From the discussions, I have been struck by something I had missed before. Many of my pioneering and missioner orientated colleagues in the UK have been frustrated, that the projects they have incarnated out of hopes and dreams, seem to have started with not being able to make an impact on the totally unchurched – the primary focus, and instead have started with a ministry that began with the dechurched.

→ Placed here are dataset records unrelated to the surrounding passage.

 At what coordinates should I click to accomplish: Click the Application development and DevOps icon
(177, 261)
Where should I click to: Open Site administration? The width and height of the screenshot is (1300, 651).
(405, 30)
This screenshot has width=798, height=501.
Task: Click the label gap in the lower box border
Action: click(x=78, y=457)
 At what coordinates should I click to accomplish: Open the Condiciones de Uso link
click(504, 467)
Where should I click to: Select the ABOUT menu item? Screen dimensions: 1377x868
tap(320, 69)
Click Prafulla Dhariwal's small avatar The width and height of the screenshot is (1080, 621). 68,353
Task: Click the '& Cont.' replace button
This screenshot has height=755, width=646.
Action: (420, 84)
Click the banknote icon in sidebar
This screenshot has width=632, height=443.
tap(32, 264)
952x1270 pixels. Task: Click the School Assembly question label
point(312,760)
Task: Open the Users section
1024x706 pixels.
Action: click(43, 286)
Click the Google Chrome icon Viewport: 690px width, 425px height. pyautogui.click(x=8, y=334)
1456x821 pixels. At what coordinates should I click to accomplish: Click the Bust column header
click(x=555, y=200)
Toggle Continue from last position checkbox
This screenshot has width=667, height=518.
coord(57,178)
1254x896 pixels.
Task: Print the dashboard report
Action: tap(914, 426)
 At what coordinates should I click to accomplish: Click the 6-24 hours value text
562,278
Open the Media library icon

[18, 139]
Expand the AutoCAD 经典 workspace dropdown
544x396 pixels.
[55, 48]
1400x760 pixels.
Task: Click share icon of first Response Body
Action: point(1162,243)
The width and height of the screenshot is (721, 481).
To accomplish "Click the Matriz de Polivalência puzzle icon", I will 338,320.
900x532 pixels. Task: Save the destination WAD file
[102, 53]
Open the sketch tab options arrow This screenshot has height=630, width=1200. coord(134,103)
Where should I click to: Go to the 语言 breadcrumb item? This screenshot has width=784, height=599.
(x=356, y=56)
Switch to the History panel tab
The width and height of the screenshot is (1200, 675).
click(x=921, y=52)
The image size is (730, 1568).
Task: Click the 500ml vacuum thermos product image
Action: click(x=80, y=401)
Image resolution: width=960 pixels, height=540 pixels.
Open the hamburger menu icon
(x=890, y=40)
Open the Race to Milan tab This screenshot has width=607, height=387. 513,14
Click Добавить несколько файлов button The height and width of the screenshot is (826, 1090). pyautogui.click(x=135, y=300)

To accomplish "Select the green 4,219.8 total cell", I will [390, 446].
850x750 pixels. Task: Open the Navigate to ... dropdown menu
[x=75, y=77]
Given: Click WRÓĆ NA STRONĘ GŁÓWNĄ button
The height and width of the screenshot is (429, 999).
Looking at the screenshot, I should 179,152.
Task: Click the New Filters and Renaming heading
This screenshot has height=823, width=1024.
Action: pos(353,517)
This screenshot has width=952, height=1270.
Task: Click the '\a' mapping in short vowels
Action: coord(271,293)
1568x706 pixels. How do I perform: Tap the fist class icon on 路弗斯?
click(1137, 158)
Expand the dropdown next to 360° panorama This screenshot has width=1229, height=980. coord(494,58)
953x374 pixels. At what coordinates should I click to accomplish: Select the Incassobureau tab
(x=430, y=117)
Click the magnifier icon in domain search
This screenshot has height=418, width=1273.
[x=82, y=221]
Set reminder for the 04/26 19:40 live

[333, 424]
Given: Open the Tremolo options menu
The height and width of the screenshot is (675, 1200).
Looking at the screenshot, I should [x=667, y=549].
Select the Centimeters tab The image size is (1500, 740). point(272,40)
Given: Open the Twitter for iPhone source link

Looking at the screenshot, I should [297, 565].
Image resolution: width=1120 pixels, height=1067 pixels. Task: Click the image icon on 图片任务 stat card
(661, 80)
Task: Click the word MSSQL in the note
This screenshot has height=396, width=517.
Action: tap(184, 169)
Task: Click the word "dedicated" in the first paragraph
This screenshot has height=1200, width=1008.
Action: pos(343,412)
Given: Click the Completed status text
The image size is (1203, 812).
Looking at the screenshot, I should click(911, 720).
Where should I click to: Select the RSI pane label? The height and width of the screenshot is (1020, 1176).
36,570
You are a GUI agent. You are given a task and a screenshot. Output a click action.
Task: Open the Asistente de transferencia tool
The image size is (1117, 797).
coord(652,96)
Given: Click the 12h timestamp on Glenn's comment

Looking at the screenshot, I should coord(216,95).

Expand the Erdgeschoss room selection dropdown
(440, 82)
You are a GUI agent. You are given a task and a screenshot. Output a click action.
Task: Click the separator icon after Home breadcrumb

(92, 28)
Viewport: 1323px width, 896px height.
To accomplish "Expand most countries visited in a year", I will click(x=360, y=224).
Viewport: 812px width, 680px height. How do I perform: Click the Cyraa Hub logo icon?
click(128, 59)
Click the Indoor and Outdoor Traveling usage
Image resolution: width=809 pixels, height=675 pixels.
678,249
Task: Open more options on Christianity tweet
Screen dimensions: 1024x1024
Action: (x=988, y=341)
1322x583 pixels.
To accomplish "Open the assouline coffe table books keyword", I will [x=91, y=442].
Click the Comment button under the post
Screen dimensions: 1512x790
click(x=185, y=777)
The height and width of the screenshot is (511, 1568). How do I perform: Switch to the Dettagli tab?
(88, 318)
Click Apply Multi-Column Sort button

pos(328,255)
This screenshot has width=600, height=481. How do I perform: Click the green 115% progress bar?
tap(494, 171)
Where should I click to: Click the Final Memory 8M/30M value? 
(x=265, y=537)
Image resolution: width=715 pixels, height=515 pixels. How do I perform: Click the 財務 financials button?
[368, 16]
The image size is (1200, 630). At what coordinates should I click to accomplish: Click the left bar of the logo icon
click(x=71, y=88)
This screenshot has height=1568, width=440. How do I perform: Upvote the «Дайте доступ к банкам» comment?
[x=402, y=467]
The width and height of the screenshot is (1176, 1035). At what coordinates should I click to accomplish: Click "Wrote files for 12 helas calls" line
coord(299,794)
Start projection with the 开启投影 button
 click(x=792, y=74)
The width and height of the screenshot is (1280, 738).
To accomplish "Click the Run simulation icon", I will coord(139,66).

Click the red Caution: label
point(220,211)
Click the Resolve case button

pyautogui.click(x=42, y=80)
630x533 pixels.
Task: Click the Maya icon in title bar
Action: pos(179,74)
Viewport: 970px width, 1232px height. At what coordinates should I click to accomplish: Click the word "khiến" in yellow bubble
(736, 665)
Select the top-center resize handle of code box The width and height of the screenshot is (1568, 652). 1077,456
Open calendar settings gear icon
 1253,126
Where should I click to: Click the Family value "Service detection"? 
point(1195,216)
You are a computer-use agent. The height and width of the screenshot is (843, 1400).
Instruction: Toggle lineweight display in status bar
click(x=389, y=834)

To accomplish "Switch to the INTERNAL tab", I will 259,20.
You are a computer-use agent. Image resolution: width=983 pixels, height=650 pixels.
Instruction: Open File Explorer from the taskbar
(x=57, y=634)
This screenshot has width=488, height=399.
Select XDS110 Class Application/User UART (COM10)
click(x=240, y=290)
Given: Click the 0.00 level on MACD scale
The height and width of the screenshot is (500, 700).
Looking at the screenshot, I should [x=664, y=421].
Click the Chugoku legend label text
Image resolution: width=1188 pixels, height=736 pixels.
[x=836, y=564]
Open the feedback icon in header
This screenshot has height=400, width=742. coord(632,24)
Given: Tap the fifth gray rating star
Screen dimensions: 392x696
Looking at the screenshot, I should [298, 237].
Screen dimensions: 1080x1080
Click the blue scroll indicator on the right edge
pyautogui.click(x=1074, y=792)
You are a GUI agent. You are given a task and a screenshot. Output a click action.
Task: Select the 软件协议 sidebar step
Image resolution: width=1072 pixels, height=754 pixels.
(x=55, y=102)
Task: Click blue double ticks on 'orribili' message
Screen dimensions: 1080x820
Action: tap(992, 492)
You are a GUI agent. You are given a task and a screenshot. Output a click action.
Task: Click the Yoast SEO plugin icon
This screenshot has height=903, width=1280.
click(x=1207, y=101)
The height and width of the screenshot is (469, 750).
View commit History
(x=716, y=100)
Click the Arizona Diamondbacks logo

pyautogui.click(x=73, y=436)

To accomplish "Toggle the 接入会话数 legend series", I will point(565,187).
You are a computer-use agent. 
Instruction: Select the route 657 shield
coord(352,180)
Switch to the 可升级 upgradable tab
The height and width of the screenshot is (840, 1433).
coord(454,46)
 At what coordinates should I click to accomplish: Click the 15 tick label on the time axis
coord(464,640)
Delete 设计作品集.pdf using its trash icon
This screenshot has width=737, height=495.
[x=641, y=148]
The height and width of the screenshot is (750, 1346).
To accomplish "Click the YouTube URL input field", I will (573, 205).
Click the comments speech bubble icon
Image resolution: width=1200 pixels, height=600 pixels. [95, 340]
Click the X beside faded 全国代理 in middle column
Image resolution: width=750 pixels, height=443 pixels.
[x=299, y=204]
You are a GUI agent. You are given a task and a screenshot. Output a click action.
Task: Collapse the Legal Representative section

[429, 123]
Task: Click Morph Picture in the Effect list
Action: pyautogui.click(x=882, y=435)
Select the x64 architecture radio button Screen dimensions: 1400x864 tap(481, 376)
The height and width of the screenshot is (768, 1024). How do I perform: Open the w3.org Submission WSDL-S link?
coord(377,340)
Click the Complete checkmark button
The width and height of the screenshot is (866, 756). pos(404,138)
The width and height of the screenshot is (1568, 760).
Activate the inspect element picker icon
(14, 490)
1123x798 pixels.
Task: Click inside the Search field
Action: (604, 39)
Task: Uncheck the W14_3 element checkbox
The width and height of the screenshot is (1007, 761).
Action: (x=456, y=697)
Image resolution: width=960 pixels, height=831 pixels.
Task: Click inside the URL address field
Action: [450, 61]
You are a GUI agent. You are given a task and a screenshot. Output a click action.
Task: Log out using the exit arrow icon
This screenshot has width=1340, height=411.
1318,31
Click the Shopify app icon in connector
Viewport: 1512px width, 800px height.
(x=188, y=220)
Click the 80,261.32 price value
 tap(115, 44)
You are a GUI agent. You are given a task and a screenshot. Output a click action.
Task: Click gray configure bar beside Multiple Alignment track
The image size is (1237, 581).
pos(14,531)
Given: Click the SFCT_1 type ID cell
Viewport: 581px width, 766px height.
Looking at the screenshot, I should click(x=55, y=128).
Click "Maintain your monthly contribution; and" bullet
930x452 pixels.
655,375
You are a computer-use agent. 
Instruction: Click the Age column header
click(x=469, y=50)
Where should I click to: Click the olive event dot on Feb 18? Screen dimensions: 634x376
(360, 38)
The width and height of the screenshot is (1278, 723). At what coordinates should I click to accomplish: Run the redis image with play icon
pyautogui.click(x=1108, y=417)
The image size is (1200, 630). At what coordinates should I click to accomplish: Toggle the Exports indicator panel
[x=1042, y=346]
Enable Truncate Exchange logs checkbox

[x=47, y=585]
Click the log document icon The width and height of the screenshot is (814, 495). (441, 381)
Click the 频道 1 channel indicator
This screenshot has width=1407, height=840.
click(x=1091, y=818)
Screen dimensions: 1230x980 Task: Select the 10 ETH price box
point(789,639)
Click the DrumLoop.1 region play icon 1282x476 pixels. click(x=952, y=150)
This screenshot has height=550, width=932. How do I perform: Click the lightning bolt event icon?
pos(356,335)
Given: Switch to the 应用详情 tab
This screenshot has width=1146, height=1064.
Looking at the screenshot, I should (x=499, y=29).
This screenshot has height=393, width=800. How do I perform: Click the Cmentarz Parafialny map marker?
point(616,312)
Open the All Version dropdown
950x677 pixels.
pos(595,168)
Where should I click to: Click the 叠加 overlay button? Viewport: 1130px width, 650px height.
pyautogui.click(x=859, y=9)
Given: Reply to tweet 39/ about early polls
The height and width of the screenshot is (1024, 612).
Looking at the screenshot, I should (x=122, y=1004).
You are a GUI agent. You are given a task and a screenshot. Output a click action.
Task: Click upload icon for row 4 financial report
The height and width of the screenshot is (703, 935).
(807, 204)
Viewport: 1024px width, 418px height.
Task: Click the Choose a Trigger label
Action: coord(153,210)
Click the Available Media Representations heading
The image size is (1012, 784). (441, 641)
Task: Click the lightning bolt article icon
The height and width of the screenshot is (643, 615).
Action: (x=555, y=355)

Now, it has struck me that this is my experience too in the Moot Community, something that we have faced some criticism for in the early days. But – it has struck me, may be this is the intentions of the God outside of our own needs and desires. Jesus himself in the Gospel, very rarely goes directly to the unchurched from a Jewish perspective – I can think of the Samaritan Woman at the well and a few others. No, instead Jesus associated with those who were Jewish who were outside of the powerful temple system to build up a new community of disciples with jews who were very similar to the dechurched. It seems that Jesus was intentional about gathering around him a community of the dechurched, who through God’s death and resurrection are empowered to become the Apostles, and the beginning of the Church through mission to the Gentile unchurched. May it just be that ecclesia, and the building of ecclesial communities begins with pioneer missioners building small communities of the dechurched to create deep and radical Christian community that then has the maturity to start and sustain mission and evangelism to the unchurched.
In the Moot Community we have spent 7 years building up a community of the dechurched, which now is intentionally starting out to seek to service God by reaching out missionally to the unchurched. Maybe – focusing on the dechurched first is right strategically, as long as this then is matched by a commitment for the previously unchurched to mature into the call of seeking to serve the unchurched.
So pioneering missioners, don’t be disappointed that what you are doing seems to attract the dechurched and not the unchurched, just maybe this is the starting place to build community to be able to reach out to the unchurched effectively. I think this is true…..
This is such an important question. Many of us involved in emerging and fresh expressions of church have been on a journey for the last twenty odd years. More recently we have been focusing on the question – how do you do mission and evangelism with those who are spiritual questers rather than religious followers. For some of us, this journey has taken us to the Contemplative Christian tradition and new forms of church such is new monasticism. The Moot Community is a good example of this form of community, now extremely committed to mission and evangelism through dialogue and the practice of meditation for stressed out workers in London’s financial district.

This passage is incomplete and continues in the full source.